Exercise description: Your answer must match the data word for word.

Data shown:
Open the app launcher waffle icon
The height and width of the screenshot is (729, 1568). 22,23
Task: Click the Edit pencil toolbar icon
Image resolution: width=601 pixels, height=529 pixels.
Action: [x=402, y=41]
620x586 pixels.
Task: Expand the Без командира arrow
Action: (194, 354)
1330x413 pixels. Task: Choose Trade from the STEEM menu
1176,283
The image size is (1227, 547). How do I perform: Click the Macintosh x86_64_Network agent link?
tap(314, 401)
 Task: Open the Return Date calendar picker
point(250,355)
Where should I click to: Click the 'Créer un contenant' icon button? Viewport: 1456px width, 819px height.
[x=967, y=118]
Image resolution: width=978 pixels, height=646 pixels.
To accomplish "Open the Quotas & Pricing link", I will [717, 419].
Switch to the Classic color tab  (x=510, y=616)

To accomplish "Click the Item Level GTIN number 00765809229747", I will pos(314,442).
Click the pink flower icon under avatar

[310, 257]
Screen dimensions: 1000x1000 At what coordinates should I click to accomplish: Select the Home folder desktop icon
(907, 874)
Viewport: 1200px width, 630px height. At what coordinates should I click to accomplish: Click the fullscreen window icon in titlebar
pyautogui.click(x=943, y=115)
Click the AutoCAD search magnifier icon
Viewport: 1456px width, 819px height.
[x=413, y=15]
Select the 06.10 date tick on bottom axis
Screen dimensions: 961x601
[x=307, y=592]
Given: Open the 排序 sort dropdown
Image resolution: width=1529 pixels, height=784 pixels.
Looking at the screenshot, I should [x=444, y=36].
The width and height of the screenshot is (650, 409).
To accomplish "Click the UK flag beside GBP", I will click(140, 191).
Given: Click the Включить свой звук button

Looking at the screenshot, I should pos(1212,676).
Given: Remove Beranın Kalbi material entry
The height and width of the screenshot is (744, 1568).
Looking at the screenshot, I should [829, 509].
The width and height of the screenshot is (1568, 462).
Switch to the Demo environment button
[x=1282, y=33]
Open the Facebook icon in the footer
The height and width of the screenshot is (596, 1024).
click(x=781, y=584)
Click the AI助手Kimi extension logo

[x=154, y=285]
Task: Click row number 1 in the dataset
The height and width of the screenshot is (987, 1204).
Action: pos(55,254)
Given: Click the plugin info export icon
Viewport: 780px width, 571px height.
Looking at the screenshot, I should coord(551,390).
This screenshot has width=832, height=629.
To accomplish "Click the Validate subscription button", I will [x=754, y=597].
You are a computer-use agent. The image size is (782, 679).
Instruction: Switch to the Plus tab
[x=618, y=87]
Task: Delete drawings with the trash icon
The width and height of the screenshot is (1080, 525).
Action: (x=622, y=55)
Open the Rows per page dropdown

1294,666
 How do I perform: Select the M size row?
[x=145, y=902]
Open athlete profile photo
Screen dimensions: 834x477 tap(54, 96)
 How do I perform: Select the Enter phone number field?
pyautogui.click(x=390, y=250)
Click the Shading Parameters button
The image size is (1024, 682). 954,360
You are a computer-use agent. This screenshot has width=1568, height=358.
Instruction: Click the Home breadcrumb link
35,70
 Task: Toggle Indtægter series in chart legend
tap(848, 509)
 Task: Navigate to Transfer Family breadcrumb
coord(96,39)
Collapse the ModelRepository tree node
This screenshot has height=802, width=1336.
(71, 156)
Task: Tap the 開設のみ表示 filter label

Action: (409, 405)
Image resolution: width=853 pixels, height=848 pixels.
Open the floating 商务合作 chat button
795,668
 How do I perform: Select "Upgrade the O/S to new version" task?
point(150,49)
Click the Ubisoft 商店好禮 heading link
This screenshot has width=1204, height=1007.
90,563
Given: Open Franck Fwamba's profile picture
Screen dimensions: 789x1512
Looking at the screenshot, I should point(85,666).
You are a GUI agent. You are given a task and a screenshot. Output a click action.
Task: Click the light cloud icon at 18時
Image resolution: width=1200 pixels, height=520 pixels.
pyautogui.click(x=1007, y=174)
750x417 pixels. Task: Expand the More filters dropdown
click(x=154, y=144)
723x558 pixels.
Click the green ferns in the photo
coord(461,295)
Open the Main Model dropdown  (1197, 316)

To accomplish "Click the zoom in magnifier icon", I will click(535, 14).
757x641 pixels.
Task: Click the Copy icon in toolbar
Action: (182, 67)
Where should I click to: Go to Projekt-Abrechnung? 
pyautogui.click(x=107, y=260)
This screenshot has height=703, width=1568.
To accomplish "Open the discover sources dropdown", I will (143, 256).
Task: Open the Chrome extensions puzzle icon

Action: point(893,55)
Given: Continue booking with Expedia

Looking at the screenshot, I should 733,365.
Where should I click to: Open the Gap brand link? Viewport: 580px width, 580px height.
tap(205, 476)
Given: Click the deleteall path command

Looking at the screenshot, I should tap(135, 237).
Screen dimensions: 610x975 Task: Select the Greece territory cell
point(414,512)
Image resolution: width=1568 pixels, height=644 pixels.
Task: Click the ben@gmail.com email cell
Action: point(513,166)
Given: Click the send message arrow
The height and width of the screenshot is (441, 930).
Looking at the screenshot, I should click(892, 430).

Task answer:
Open the app launcher waffle icon
The height and width of the screenshot is (729, 1568). 22,23
Task: Click the Edit pencil toolbar icon
Image resolution: width=601 pixels, height=529 pixels.
Action: [x=402, y=41]
620x586 pixels.
Task: Expand the Без командира arrow
Action: (194, 354)
1330x413 pixels. Task: Choose Trade from the STEEM menu
1176,283
The image size is (1227, 547). How do I perform: Click the Macintosh x86_64_Network agent link?
tap(314, 401)
 Task: Open the Return Date calendar picker
point(250,355)
Where should I click to: Click the 'Créer un contenant' icon button? Viewport: 1456px width, 819px height.
[x=967, y=118]
Image resolution: width=978 pixels, height=646 pixels.
To accomplish "Open the Quotas & Pricing link", I will [717, 419].
Switch to the Classic color tab  (x=510, y=616)

To accomplish "Click the Item Level GTIN number 00765809229747", I will pos(314,442).
Click the pink flower icon under avatar

[310, 257]
Screen dimensions: 1000x1000 At what coordinates should I click to accomplish: Select the Home folder desktop icon
(907, 874)
Viewport: 1200px width, 630px height. At what coordinates should I click to accomplish: Click the fullscreen window icon in titlebar
pyautogui.click(x=943, y=115)
Click the AutoCAD search magnifier icon
Viewport: 1456px width, 819px height.
[x=413, y=15]
Select the 06.10 date tick on bottom axis
Screen dimensions: 961x601
[x=307, y=592]
Given: Open the 排序 sort dropdown
Image resolution: width=1529 pixels, height=784 pixels.
Looking at the screenshot, I should [x=444, y=36].
The width and height of the screenshot is (650, 409).
To accomplish "Click the UK flag beside GBP", I will click(140, 191).
Given: Click the Включить свой звук button

Looking at the screenshot, I should pos(1212,676).
Given: Remove Beranın Kalbi material entry
The height and width of the screenshot is (744, 1568).
Looking at the screenshot, I should [829, 509].
The width and height of the screenshot is (1568, 462).
Switch to the Demo environment button
[x=1282, y=33]
Open the Facebook icon in the footer
The height and width of the screenshot is (596, 1024).
click(x=781, y=584)
Click the AI助手Kimi extension logo

[x=154, y=285]
Task: Click row number 1 in the dataset
The height and width of the screenshot is (987, 1204).
Action: pos(55,254)
Given: Click the plugin info export icon
Viewport: 780px width, 571px height.
Looking at the screenshot, I should coord(551,390).
This screenshot has width=832, height=629.
To accomplish "Click the Validate subscription button", I will [x=754, y=597].
You are a computer-use agent. The image size is (782, 679).
Instruction: Switch to the Plus tab
[x=618, y=87]
Task: Delete drawings with the trash icon
The width and height of the screenshot is (1080, 525).
Action: (x=622, y=55)
Open the Rows per page dropdown

1294,666
 How do I perform: Select the M size row?
[x=145, y=902]
Open athlete profile photo
Screen dimensions: 834x477 tap(54, 96)
 How do I perform: Select the Enter phone number field?
pyautogui.click(x=390, y=250)
Click the Shading Parameters button
The image size is (1024, 682). 954,360
You are a computer-use agent. This screenshot has width=1568, height=358.
Instruction: Click the Home breadcrumb link
35,70
 Task: Toggle Indtægter series in chart legend
tap(848, 509)
 Task: Navigate to Transfer Family breadcrumb
coord(96,39)
Collapse the ModelRepository tree node
This screenshot has height=802, width=1336.
(71, 156)
Task: Tap the 開設のみ表示 filter label

Action: (409, 405)
Image resolution: width=853 pixels, height=848 pixels.
Open the floating 商务合作 chat button
795,668
 How do I perform: Select "Upgrade the O/S to new version" task?
point(150,49)
Click the Ubisoft 商店好禮 heading link
This screenshot has width=1204, height=1007.
90,563
Given: Open Franck Fwamba's profile picture
Screen dimensions: 789x1512
Looking at the screenshot, I should point(85,666).
You are a GUI agent. You are given a task and a screenshot. Output a click action.
Task: Click the light cloud icon at 18時
Image resolution: width=1200 pixels, height=520 pixels.
pyautogui.click(x=1007, y=174)
750x417 pixels. Task: Expand the More filters dropdown
click(x=154, y=144)
723x558 pixels.
Click the green ferns in the photo
coord(461,295)
Open the Main Model dropdown  (1197, 316)

To accomplish "Click the zoom in magnifier icon", I will click(535, 14).
757x641 pixels.
Task: Click the Copy icon in toolbar
Action: (182, 67)
Where should I click to: Go to Projekt-Abrechnung? 
pyautogui.click(x=107, y=260)
This screenshot has height=703, width=1568.
To accomplish "Open the discover sources dropdown", I will (143, 256).
Task: Open the Chrome extensions puzzle icon

Action: point(893,55)
Given: Continue booking with Expedia

Looking at the screenshot, I should 733,365.
Where should I click to: Open the Gap brand link? Viewport: 580px width, 580px height.
tap(205, 476)
Given: Click the deleteall path command

Looking at the screenshot, I should tap(135, 237).
Screen dimensions: 610x975 Task: Select the Greece territory cell
point(414,512)
Image resolution: width=1568 pixels, height=644 pixels.
Task: Click the ben@gmail.com email cell
Action: point(513,166)
Given: Click the send message arrow
The height and width of the screenshot is (441, 930).
Looking at the screenshot, I should click(892, 430).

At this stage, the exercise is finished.